### What is required:
Copy all the lines of the data that include the word "agent".

### Data for the task:
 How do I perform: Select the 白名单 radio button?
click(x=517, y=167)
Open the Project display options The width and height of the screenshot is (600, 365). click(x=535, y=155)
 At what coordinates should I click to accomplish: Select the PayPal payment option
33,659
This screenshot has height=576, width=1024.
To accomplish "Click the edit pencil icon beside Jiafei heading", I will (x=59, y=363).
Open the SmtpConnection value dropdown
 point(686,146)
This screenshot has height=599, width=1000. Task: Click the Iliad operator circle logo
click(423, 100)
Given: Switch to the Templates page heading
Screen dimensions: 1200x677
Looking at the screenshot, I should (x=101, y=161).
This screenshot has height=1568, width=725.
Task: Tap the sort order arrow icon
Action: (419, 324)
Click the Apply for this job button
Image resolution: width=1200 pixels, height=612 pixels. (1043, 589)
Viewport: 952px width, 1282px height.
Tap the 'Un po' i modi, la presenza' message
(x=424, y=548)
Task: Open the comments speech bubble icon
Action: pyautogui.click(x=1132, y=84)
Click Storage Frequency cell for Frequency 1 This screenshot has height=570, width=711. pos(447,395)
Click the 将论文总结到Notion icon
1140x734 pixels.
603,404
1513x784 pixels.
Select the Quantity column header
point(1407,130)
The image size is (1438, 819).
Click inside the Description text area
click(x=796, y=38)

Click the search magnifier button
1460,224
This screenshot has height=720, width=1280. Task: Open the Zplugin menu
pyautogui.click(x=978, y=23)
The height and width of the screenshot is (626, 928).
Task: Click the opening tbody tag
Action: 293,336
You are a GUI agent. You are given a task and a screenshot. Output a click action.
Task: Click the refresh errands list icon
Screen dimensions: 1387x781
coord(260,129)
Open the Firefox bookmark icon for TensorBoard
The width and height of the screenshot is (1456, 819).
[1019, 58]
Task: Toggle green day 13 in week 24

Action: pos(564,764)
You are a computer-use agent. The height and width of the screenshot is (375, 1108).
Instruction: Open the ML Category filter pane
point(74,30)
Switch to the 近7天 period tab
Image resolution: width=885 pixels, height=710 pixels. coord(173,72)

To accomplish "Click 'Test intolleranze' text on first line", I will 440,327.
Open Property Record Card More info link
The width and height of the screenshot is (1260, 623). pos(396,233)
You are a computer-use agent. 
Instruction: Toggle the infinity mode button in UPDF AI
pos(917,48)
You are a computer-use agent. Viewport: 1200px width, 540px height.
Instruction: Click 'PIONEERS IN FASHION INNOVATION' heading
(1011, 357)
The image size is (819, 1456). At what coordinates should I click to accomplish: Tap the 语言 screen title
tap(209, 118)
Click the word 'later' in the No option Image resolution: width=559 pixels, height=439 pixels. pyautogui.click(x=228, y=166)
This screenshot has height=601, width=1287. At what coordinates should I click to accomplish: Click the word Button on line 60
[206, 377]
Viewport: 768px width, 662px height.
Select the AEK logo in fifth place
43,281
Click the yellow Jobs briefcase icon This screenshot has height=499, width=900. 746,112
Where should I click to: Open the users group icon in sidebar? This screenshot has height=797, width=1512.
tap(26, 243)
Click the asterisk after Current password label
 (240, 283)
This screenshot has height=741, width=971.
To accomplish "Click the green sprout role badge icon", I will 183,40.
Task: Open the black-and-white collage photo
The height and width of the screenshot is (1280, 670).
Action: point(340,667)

### Result for this exercise:
You are a GUI agent. You are given a task and a screenshot. Output a click action.
You are a computer-use agent. The height and width of the screenshot is (375, 1108).
You are a computer-use agent. 
You are a computer-use agent. Viewport: 1200px width, 540px height.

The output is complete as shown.